К гостинице подъехала самая обычная пролетка. Пассажир сунул извозчику мелочь, на прощание приподнял шляпу и сошел с подножки. Выглядел он свежим, бодрым, отдохнувшим, хоть на морозе одет в легкое пальто, да и шляпа фетровая. Швейцар с поклоном открыл дверь. Гость и ему отдал долг вежливости. И даже приветливо кивнул Еремину, как обслуге.
Филер не поверил своим глазам. Успев узнать у извозчика, где взял пассажира, он проскользнул в гостиницу. Господин у стойки портье брал ключ, сияя дружелюбием. Затем поднялся в номер 202, который был тщательно прибран, а ковер с засохшим пятном вынесен. Нельзя надеяться, что это призрак, обман воображения или галлюцинация. Все происходило на самом деле. Еремин занял позицию в коридоре, чтобы держать номер под наблюдением. Что было правильно. Не прошло пяти минут, как постоялец вышел и направился в ресторан.

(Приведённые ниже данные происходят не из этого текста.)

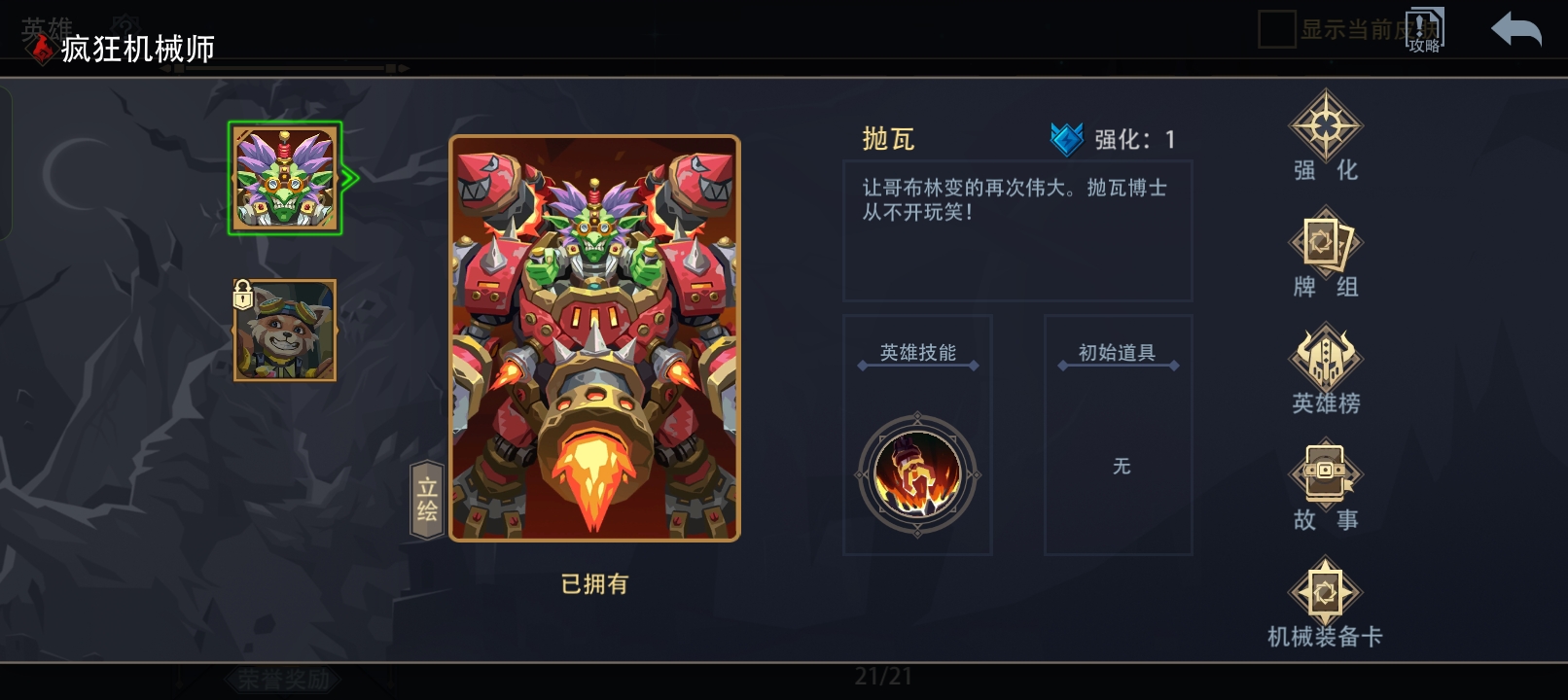The image size is (1568, 700).
Task: Click the 英雄技能 section header
Action: (918, 353)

К нему подбежал официант, спросил, какой угодно столик. Господин выбрал в самом центре зала. Сел и взялся за меню. Тут в ресторан вошел полицейский полковник в новеньком кафтане, идеально сидящем по фигуре. Правда без шашки и кобуры. От него исходил блеск самодовольства, как от золотого рубля. Даже ежик стриженых седых волос гордился собой. Победоносно оглядев зал, полковник приметил одинокого гостя, сощурился и направился к нему.
Строжайший приказ Еремин помнил: не допускать никаких контактов. Но как простому филеру оттеснить полковника полиции? О таком в наставлениях не пишут. Он присел за столик, чтобы не бросаться в глаза и видеть лица: Еремин умел читать по губам.
Полковник подошел к господину, изучавшему меню, и громогласно хмыкнул.
– А не пан ли то Самбор? – спросил он с игриво-строгой интонацией.
Меню упало на скатерть, гость изобразил крайнюю радость, вскочил и протянул руку через стол.
– А то есть пан полковнику! Якэ сченсчливе спотканэ![44]
Они обменялись таким крепким рукопожатием, так трясли руки, что запонки рисковали выпасть из манжет.
– Прошу садиться, пан Цихоцкий! – Самбор услужливо подвинул стул.
Полковник уселся с величием гетмана всея Малороссии. Или хотя бы села Жупаны.
– Вот как бывает у них тут, в столице, нам повстречаться, – сказал он, держа грудь на выкате. – Каким ветром занесло, пан Самбор?
– Так позвали. Буду тут сенсовачь[45] москалей.
– Как у нас тогда в Кийове? – полковник подмигнул. – Добрэ дило.
– Ще краще, пан Цихоцкий… Они ж дурни, ниц не розумие. Вшыстким вежа[46]…
– О, то так!
– А вы, пан Цихоцкий, як тут?
– Да от, потрэбно було вылизаты пару дуп[47]…
Шутке Самбор щедро заулыбался.
– О, то розумем… Пан полковник – чловек бардзо острэго умыслу[48]!
– Дзенькую[49]… Пан Самбор сам такой зречный[50]… Помню, як карты у вас летають.
– Пан бардзо добры… Запрашам зе мна на снидане![51]
– Так неудобно, пан Самбор.
– Ни якого невдобства: москали вшистко плача[52]…
– Но то пусть…
Радостные господа позвали официанта.